22 Aug A man should economize his strength even when he is young. (ARTHUR SCHOPENHAUER)
Up to our thirty-sixth year, we may be compared, in respect of the way in which we use our vital energy, to people who live on the interest of their money: what they spend to-day, they have again to-morrow. But from the age of thirty-six onwards, our position is like that of the investor who begins to entrench upon his capital. At first he hardly notices any difference at all, as the greater part of his expenses is covered by the interest of his securities; and if the deficit is but slight, he pays no attention to it. But the deficit goes on increasing, until he awakes to the fact that it is becoming more serious every day: his position becomes less and less secure, and he feels himself growing poorer and poorer, while he has no expectation of this drain upon his resources coming to an end.

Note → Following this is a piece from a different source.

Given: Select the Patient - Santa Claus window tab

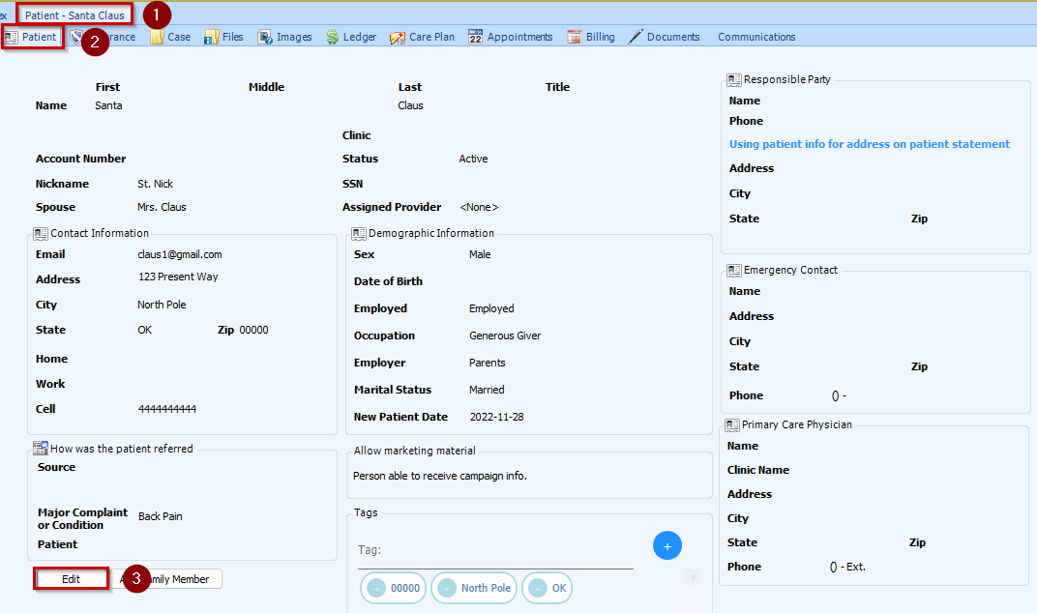Looking at the screenshot, I should (74, 15).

His fall from wealth to poverty becomes faster every moment — like the fall of a solid body in space, until at last he has absolutely nothing left. A man is truly in a woeful plight if both the terms of this comparison — his vital energy and his wealth — really begin to melt away at one and the same time. It is the dread of this calamity that makes love of possession increase with age. On the other hand, at the beginning of life, in the years before we attain majority, and for some little time afterwards — the state of our vital energy puts us on a level with those who each year lay by a part of their interest and add it to their capital: in other words, not only does their interest come in regularly, but the capital is constantly receiving additions. This happy condition of affairs is sometimes brought about — with health as with money — under the watchful care of some honest guardian. O happy youth, and sad old age! Nevertheless, a man should economize his strength even when he is young.